The exercise
Gather every line of the records below that contains the word "resolution", treating uppercase and lowercase letters as different.

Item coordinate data
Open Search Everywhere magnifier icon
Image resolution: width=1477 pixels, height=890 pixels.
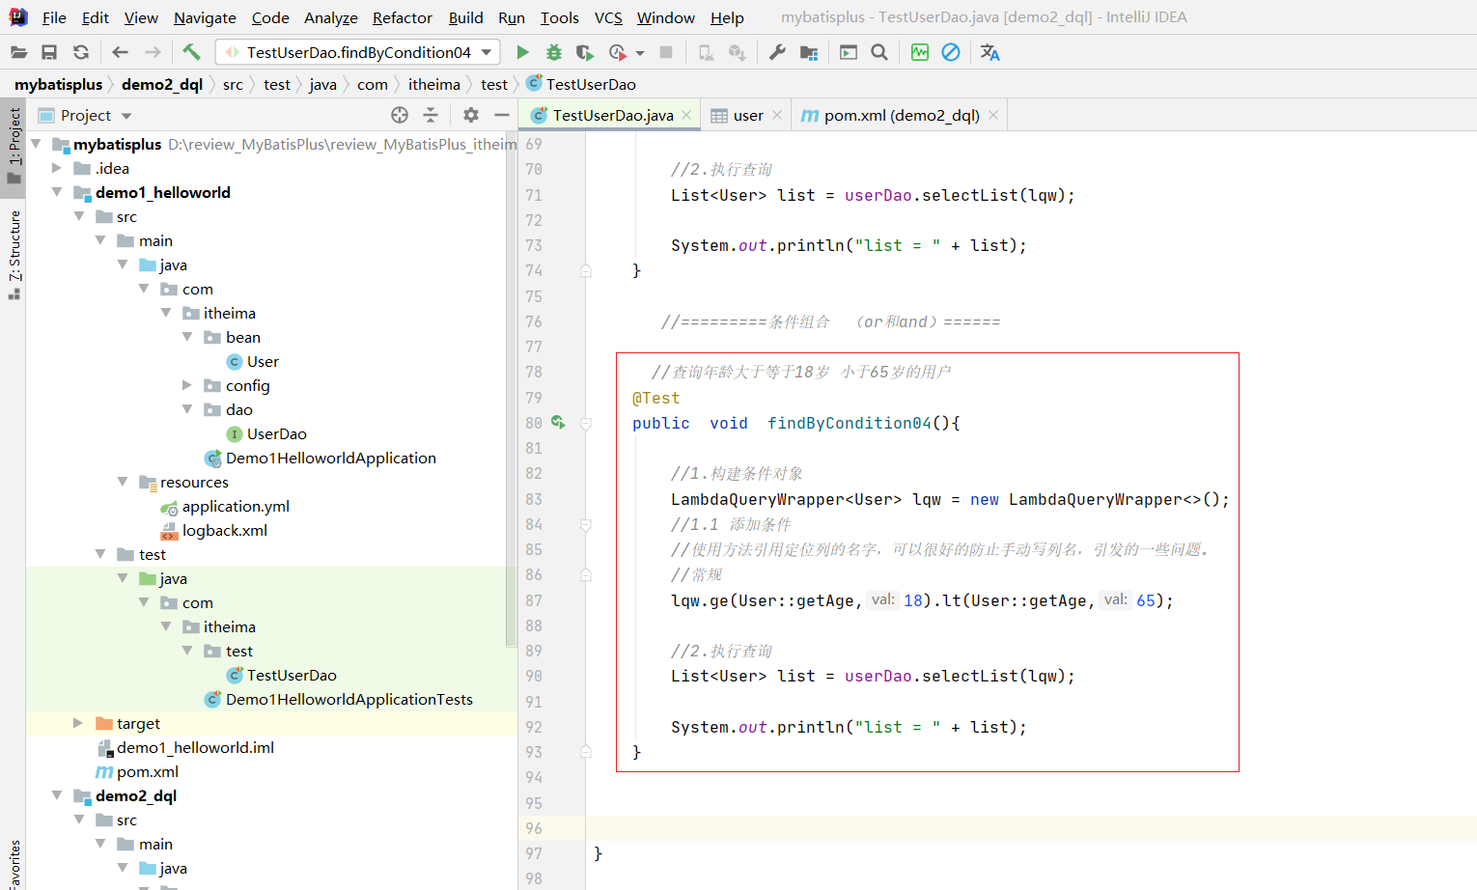coord(879,52)
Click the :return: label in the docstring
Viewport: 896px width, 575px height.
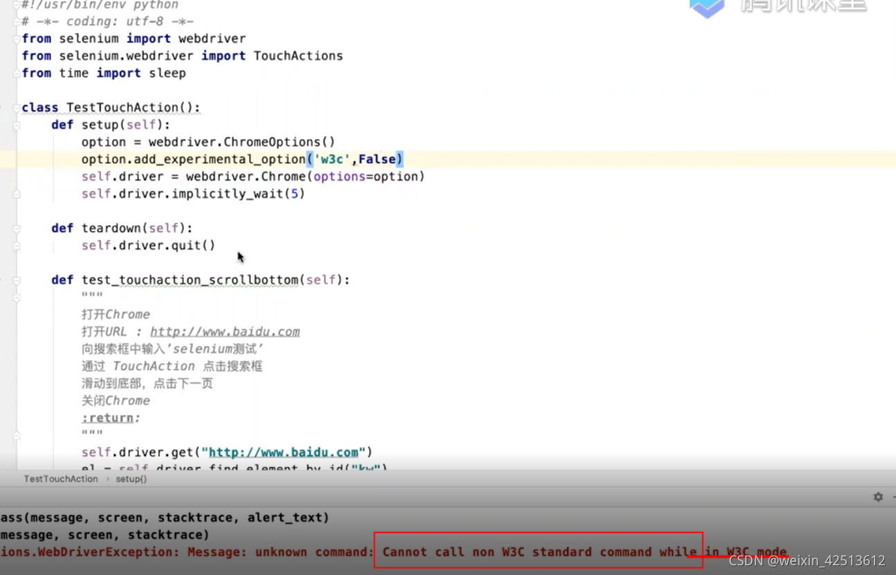tap(109, 417)
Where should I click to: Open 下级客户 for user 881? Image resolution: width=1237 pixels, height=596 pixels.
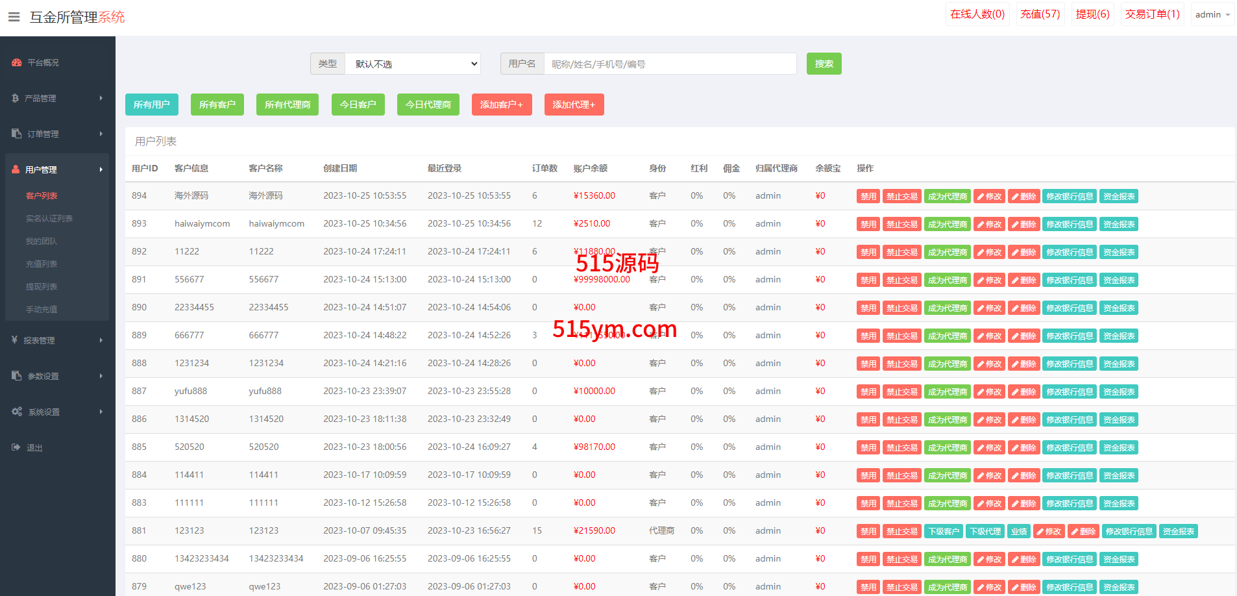click(943, 532)
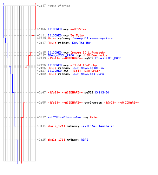Click the 41:37 round started entry
The image size is (158, 175).
click(54, 6)
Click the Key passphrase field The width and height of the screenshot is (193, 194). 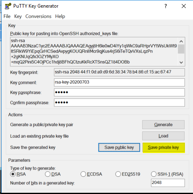(119, 92)
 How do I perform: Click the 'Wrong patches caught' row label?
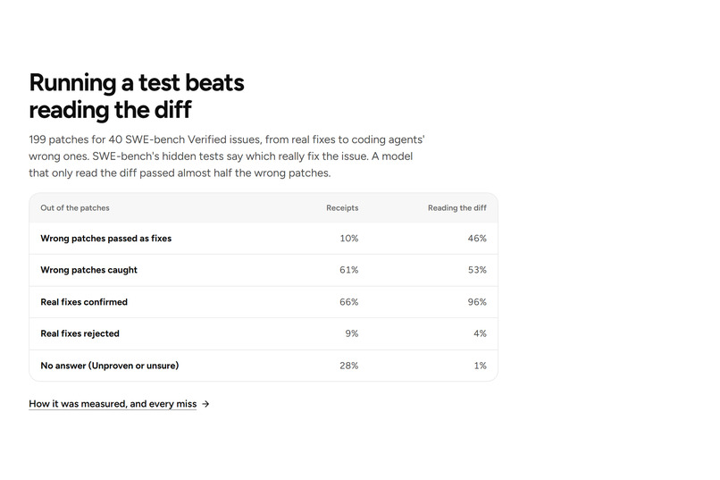(x=88, y=270)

The result
Image resolution: width=1477 pixels, height=890 pixels.
Where should I click to: Open 下级客户 for user 881? Image resolution: width=1237 pixels, height=596 pixels.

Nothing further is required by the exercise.